Data items:

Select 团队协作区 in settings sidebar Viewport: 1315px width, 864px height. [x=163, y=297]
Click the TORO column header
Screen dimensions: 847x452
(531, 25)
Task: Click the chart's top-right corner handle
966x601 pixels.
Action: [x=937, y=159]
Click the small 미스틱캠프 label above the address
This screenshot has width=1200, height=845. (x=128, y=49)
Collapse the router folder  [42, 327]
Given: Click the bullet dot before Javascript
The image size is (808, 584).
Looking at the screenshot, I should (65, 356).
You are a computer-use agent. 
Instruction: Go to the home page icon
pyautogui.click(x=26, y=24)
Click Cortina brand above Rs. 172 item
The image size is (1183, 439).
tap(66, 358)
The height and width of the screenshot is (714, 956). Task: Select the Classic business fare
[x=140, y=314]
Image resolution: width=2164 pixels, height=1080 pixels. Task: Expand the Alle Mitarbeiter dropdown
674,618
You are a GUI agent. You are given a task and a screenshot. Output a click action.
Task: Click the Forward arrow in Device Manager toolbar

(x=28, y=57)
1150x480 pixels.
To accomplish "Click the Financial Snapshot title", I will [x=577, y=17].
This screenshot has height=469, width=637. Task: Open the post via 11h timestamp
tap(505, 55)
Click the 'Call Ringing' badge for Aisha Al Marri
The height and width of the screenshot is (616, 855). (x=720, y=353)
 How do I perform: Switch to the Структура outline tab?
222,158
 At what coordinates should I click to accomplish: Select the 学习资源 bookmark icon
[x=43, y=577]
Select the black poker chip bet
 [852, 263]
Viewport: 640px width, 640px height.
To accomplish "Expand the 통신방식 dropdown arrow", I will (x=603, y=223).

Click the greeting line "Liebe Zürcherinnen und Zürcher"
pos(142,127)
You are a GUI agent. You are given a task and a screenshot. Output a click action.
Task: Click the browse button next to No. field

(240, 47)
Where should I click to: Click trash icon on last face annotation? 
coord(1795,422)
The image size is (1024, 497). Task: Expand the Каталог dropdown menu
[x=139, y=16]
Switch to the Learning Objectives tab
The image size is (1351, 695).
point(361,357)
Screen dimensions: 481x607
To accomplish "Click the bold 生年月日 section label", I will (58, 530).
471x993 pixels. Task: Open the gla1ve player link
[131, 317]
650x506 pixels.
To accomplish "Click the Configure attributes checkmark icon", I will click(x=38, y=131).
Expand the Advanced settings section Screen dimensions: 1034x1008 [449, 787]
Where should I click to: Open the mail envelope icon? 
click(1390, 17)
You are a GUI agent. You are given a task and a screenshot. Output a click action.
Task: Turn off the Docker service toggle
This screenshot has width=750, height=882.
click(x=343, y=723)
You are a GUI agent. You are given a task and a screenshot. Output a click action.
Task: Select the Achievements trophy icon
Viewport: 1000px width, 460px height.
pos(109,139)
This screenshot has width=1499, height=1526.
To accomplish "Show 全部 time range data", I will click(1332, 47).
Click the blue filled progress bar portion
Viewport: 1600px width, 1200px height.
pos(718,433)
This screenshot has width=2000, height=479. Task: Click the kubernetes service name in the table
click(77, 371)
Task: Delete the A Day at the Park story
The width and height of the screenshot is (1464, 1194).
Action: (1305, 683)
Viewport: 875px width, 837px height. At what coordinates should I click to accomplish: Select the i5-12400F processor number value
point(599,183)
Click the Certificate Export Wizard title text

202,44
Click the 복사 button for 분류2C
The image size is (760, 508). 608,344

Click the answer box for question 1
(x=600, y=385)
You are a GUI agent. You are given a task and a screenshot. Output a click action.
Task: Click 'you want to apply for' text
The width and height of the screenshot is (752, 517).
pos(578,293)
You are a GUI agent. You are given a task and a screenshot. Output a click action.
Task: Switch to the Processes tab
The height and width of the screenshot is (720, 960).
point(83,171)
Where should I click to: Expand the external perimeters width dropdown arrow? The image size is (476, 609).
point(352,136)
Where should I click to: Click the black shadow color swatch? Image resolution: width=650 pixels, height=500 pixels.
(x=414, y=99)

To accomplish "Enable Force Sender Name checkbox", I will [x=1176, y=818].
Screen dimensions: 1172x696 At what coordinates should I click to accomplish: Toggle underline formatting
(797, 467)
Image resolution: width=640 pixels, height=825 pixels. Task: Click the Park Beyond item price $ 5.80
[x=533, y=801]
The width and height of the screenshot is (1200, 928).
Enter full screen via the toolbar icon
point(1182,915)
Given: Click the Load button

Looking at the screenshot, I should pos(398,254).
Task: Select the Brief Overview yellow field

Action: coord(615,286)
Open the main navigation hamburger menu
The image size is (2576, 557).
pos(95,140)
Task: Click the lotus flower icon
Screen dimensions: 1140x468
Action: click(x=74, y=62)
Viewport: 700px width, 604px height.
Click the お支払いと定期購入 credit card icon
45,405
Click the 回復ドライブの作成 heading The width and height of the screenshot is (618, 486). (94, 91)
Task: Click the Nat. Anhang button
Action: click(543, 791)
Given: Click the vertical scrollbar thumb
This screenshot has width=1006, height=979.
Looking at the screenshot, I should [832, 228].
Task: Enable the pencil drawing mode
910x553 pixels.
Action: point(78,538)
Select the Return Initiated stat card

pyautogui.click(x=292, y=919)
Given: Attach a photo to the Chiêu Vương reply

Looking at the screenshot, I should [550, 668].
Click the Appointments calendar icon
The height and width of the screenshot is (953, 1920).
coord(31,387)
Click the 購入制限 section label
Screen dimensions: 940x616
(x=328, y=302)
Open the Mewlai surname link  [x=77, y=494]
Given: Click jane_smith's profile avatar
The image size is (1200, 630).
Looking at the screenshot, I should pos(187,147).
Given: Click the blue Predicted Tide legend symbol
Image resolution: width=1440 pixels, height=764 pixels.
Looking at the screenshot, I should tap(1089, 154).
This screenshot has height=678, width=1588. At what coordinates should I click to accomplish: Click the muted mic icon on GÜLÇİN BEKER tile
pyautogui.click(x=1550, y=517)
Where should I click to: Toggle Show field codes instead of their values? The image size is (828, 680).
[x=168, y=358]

(TASK DIRECTIONS):
Your task is an exact transcription of every line above.

(RESULT FOR THIS TASK):
Select 团队协作区 in settings sidebar Viewport: 1315px width, 864px height. [x=163, y=297]
Click the TORO column header
Screen dimensions: 847x452
(531, 25)
Task: Click the chart's top-right corner handle
966x601 pixels.
Action: [x=937, y=159]
Click the small 미스틱캠프 label above the address
This screenshot has width=1200, height=845. (x=128, y=49)
Collapse the router folder  [42, 327]
Given: Click the bullet dot before Javascript
The image size is (808, 584).
Looking at the screenshot, I should (65, 356).
You are a computer-use agent. 
Instruction: Go to the home page icon
pyautogui.click(x=26, y=24)
Click Cortina brand above Rs. 172 item
The image size is (1183, 439).
tap(66, 358)
The height and width of the screenshot is (714, 956). Task: Select the Classic business fare
[x=140, y=314]
Image resolution: width=2164 pixels, height=1080 pixels. Task: Expand the Alle Mitarbeiter dropdown
674,618
You are a GUI agent. You are given a task and a screenshot. Output a click action.
Task: Click the Forward arrow in Device Manager toolbar

(x=28, y=57)
1150x480 pixels.
To accomplish "Click the Financial Snapshot title", I will [x=577, y=17].
This screenshot has height=469, width=637. Task: Open the post via 11h timestamp
tap(505, 55)
Click the 'Call Ringing' badge for Aisha Al Marri
The height and width of the screenshot is (616, 855). (x=720, y=353)
 How do I perform: Switch to the Структура outline tab?
222,158
 At what coordinates should I click to accomplish: Select the 学习资源 bookmark icon
[x=43, y=577]
Select the black poker chip bet
 [852, 263]
Viewport: 640px width, 640px height.
To accomplish "Expand the 통신방식 dropdown arrow", I will (x=603, y=223).

Click the greeting line "Liebe Zürcherinnen und Zürcher"
pos(142,127)
You are a GUI agent. You are given a task and a screenshot. Output a click action.
Task: Click the browse button next to No. field

(240, 47)
Where should I click to: Click trash icon on last face annotation? 
coord(1795,422)
The image size is (1024, 497). Task: Expand the Каталог dropdown menu
[x=139, y=16]
Switch to the Learning Objectives tab
The image size is (1351, 695).
point(361,357)
Screen dimensions: 481x607
To accomplish "Click the bold 生年月日 section label", I will (58, 530).
471x993 pixels. Task: Open the gla1ve player link
[131, 317]
650x506 pixels.
To accomplish "Click the Configure attributes checkmark icon", I will click(x=38, y=131).
Expand the Advanced settings section Screen dimensions: 1034x1008 [449, 787]
Where should I click to: Open the mail envelope icon? 
click(1390, 17)
You are a GUI agent. You are given a task and a screenshot. Output a click action.
Task: Turn off the Docker service toggle
This screenshot has width=750, height=882.
click(x=343, y=723)
You are a GUI agent. You are given a task and a screenshot. Output a click action.
Task: Select the Achievements trophy icon
Viewport: 1000px width, 460px height.
pos(109,139)
This screenshot has width=1499, height=1526.
To accomplish "Show 全部 time range data", I will click(1332, 47).
Click the blue filled progress bar portion
Viewport: 1600px width, 1200px height.
pos(718,433)
This screenshot has width=2000, height=479. Task: Click the kubernetes service name in the table
click(77, 371)
Task: Delete the A Day at the Park story
The width and height of the screenshot is (1464, 1194).
Action: (1305, 683)
Viewport: 875px width, 837px height. At what coordinates should I click to accomplish: Select the i5-12400F processor number value
point(599,183)
Click the Certificate Export Wizard title text

202,44
Click the 복사 button for 분류2C
The image size is (760, 508). 608,344

Click the answer box for question 1
(x=600, y=385)
You are a GUI agent. You are given a task and a screenshot. Output a click action.
Task: Click 'you want to apply for' text
The width and height of the screenshot is (752, 517).
pos(578,293)
You are a GUI agent. You are given a task and a screenshot. Output a click action.
Task: Switch to the Processes tab
The height and width of the screenshot is (720, 960).
point(83,171)
Where should I click to: Expand the external perimeters width dropdown arrow? The image size is (476, 609).
point(352,136)
Where should I click to: Click the black shadow color swatch? Image resolution: width=650 pixels, height=500 pixels.
(x=414, y=99)

To accomplish "Enable Force Sender Name checkbox", I will [x=1176, y=818].
Screen dimensions: 1172x696 At what coordinates should I click to accomplish: Toggle underline formatting
(797, 467)
Image resolution: width=640 pixels, height=825 pixels. Task: Click the Park Beyond item price $ 5.80
[x=533, y=801]
The width and height of the screenshot is (1200, 928).
Enter full screen via the toolbar icon
point(1182,915)
Given: Click the Load button

Looking at the screenshot, I should pos(398,254).
Task: Select the Brief Overview yellow field

Action: coord(615,286)
Open the main navigation hamburger menu
The image size is (2576, 557).
pos(95,140)
Task: Click the lotus flower icon
Screen dimensions: 1140x468
Action: click(x=74, y=62)
Viewport: 700px width, 604px height.
Click the お支払いと定期購入 credit card icon
45,405
Click the 回復ドライブの作成 heading The width and height of the screenshot is (618, 486). (94, 91)
Task: Click the Nat. Anhang button
Action: click(543, 791)
Given: Click the vertical scrollbar thumb
This screenshot has width=1006, height=979.
Looking at the screenshot, I should [832, 228].
Task: Enable the pencil drawing mode
910x553 pixels.
Action: point(78,538)
Select the Return Initiated stat card

pyautogui.click(x=292, y=919)
Given: Attach a photo to the Chiêu Vương reply

Looking at the screenshot, I should [550, 668].
Click the Appointments calendar icon
The height and width of the screenshot is (953, 1920).
coord(31,387)
Click the 購入制限 section label
Screen dimensions: 940x616
(x=328, y=302)
Open the Mewlai surname link  [x=77, y=494]
Given: Click jane_smith's profile avatar
The image size is (1200, 630).
Looking at the screenshot, I should pos(187,147).
Given: Click the blue Predicted Tide legend symbol
Image resolution: width=1440 pixels, height=764 pixels.
Looking at the screenshot, I should tap(1089, 154).
This screenshot has height=678, width=1588. At what coordinates should I click to accomplish: Click the muted mic icon on GÜLÇİN BEKER tile
pyautogui.click(x=1550, y=517)
Where should I click to: Toggle Show field codes instead of their values? The image size is (828, 680).
[x=168, y=358]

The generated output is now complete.